Ha bussato alla porta di casa spacciandosi per un operaio edile che faceva i lavori nel palazzo ma una volta entrato nell’appartamento avrebbe abusato sessualmente della giovane donna che era da sola in casa e infine l’ha fotografata nuda contro la sua volontà prima di fuggire via e dileguarsi. Queste le pesantissime accuse contro un quarantasettenne messinese arrestato nei giorni scorsi dagli uomini della Questura di Messina al termine di una indagine durata alcuni mesi.

Per l’uomo, che deve rispondere dei reati di violenza sessuale e violazione di domicilio, il Giudice per le indagini preliminari del Tribunale di Messina ha emesso la misura cautelare degli arresti domiciliari su rischiesta del locale procura della Repubblica , eseguita dai poliziotti delle Volanti. La vittima degli abusi sessuali è una giovane donna affetta da deficit psichico e che al momento dei fatti si trovava momentaneamente da sola in casa. I fatti contestati al 47enne risalgono allo scorso giugno quando, come ricostruito dagli inquirenti, spacciandosi per uno degli operai effettivamente impegnati in lavori edili all’interno del palazzo e approfittando della momentanea assenza del genitore della vittima, l’uomo è riuscito ad introdursi all’interno dell’appartamento costringendo la ragazza a subire palpeggiamenti.

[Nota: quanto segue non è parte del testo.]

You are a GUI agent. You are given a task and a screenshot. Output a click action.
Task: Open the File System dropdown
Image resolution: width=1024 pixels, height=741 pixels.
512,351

Secondo gli accertamenti investigativi, coordinati dall’Autorità Giudiziaria, l’uomo era operaio solo occasionalmente sul posto ed era stato invitato dai colleghi ad avvertire i residenti dell’intera palazzina dei possibili disagi legati ai lavori in corso. Proprio svolgendo questo compito si è introdotto in casa della giovane abusando di lei. Ulteriori accertamenti sul telefono cellulare dell’arrestato hanno portato ala luce le immagini che ritraevano la donna a seno nudo, fatto che ha confermando la gravità dell’accaduto e portato alla misura cautelare degli arresti.